I think the tradeoff is similar to using a weakly typed vs strongly typed language. Strong typing is more up front effort but it will save you down the line because it's more predictable. Similarly, an RDBMS will require more up front planning and design and regular maintenance but that extra planning will save you more time down the line.
I find myself forced to model access pattern when choosing non relational dbs. This often results in a much less flexible model if you didn’t put a lot of thought into it. Ymmv
It is very frustrating to work with engineers who don't understand the nuances of RDBMS and assume they can solve all the things. The small company I work for has 3B rows. We have a high write volume. Can you use an RDBMs database to solve this? Sure, but it would be a terrible waste of engineering effort.
A "high write volume" requires fast disks, and billions of rows require large disks. Two simple requirements that are the same for any relational or less relational database.
What's interesting is query performance, and a RDBMS supports explicit control over indexing (usually including analyzing execution plans to find out which queries are going to work well). Where do you see "a terrible waste of engineering effort"?
Isn't this like saying you can solve every programming problem you have with <insert your favorite Turing-complete language here>? Of course you can, but aren't there any cases where the tradeoffs outweigh the benefits, even if it's about something selfish like ergonomics or, dare I say, fun?
I agree with you. However, conversely I don't see anything that proves him wrong. Databases are not like programming languages. There is a reason why we don't use punch cards anymore.
The premise here (I think, correct me if I'm mistaken) is that there are net-negative tradeoffs to using nosql/non-rdbms.
If that assumption is true, then it follows that the same argument used in the last statement also applies— that if you're not at massive scale, then its likely the aforementioned tradeoff of not using RDBMS is likely de minimis.
(This assumes that the tradeoffs are of the magnitude that they only manifest impact at scale, hard to address that without concrete examples though)
> (This assumes that the tradeoffs are of the magnitude that they only manifest impact at scale, hard to address that without concrete examples though)
The tradeoff is usually flexibility. You run into flexibility problems anytime requirements change. Scale doesn't factor in.
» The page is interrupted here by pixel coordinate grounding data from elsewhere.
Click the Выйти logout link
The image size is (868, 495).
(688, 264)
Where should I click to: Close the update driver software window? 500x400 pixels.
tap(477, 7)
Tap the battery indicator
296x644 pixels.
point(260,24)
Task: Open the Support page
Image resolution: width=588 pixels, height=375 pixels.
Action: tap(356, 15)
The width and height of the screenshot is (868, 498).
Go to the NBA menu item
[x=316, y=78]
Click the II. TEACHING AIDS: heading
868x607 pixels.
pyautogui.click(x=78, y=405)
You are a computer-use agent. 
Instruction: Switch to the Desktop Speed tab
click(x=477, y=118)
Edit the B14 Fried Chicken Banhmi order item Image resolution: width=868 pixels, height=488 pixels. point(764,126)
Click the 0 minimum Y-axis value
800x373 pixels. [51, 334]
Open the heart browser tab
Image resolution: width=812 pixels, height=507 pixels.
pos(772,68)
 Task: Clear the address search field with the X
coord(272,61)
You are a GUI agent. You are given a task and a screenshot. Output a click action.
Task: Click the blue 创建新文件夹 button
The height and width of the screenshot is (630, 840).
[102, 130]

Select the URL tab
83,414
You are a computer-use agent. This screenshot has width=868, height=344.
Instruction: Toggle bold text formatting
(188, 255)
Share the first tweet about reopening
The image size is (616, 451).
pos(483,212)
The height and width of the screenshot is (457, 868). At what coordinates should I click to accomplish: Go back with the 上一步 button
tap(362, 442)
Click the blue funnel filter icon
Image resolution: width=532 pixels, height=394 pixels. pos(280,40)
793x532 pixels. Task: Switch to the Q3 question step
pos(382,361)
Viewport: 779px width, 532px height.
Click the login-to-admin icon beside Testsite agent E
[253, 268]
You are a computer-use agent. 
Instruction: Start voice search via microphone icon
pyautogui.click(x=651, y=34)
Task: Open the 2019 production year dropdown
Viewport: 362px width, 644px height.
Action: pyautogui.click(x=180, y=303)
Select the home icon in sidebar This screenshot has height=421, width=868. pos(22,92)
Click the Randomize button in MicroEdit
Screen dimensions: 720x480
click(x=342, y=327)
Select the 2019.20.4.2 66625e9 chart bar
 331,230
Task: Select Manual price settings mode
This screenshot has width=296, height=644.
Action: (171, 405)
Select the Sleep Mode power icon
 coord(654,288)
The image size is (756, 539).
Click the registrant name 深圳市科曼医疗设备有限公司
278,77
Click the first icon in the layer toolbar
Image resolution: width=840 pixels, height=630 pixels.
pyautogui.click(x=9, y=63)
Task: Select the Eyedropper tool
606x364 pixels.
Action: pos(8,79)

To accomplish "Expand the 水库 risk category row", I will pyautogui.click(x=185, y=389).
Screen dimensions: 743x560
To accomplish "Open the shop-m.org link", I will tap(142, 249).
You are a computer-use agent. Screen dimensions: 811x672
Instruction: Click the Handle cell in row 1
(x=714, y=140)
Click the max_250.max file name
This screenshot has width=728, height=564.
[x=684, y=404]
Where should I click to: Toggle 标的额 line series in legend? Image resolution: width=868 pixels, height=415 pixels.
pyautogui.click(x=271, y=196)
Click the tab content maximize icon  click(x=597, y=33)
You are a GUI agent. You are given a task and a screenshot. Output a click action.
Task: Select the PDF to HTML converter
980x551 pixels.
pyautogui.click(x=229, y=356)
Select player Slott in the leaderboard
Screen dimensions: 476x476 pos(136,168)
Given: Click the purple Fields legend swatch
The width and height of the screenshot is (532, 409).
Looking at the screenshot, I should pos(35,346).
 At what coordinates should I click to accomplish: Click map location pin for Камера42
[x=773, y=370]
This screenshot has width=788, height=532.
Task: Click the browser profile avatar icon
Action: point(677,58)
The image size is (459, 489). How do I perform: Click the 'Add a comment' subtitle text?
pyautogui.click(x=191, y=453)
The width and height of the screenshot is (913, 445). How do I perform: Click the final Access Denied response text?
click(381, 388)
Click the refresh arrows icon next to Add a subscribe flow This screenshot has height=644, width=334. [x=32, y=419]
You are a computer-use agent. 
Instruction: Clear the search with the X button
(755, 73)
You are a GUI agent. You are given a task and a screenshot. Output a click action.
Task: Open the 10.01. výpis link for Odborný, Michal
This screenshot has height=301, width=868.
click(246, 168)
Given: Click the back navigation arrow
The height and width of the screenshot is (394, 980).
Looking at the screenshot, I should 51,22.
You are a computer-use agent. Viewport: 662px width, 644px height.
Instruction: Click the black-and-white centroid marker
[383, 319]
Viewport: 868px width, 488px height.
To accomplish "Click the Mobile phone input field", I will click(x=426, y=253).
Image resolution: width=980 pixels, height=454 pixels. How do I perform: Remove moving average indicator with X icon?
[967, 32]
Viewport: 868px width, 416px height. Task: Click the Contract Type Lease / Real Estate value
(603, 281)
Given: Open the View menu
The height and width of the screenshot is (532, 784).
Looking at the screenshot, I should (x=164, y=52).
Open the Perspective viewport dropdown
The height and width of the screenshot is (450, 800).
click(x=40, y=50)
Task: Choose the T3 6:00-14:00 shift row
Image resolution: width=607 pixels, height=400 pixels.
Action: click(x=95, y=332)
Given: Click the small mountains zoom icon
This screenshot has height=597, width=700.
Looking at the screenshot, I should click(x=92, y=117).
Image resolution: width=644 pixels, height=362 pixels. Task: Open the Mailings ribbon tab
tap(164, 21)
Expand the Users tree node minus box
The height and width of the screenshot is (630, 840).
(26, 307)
This rings true in my experience. SQL knowledge has consistently helped me over my career. A simple exercise in designing the relational data model vastly improves the system architecture.
Good point. Its often the problem space and other constraints that usually drive these decisions. Its important that you deal with problems when you have them.
Pretty easy. RDBMs have a shit API (SQL is terrible) and the largest (PostgreSQL) have a shit HA story. IMO you should think why you are using an RDBMs.
I have used both and have never regretted NOT using an RDBMs. Maybe its a taste thing but I'd rather use a simple K/V database than a relational database any day.
Hard disagree. The operational overhead of RDBMS and specifically their inherent reliance on a single primary node makes them, in my opinion, a bad place to start your architecture.
I want to be able to treat the servers in my database tier as cattle instead of pets and RDBMSs don't fit this paradigm well. Either NoSQL or NewSQL databases are, in my opinion, a much better place to start.
I feel like RDBMSs being the "default" option is because most people have worked with them in the past and already understand them. It doesn't mean they are the best tool for the job or even the tool most likely to solve the unknown problems you'll encounter in the future.
Only once have I worked on a project where a document database did not completely gimp our ability to deliver the data that was required of us, and that was only because that data was regularly cloned to a relational database we could use for asynchronous tasks. As a project grows, I have, without fail, come to find that you need relations to efficiently deliver the data that new requirements demand.
You can have multi tb postgree database, that are fast and usable whit limited number of cache layers for speed, but you probably don need it. mediums migrate from single postress in 2020.
I don't understand why this comment is down voted. I've been part of a project that uses a dozen different PostgreSQL databases from different services, one of those databases is multi TB with an OLAP usage patterns. And it beats performance-wise all the previous attempts to solve that specific problem.
Postgres is the Post-Ingres database. Originally it used QUEL (as in PostQUEL as in libpq) as a query language. When SQL support was added the product name was changed to PostgreSQL
Postgree isn’t a thing.
Postgres or PostgreSQL are acceptable. Postgre or postgree are not.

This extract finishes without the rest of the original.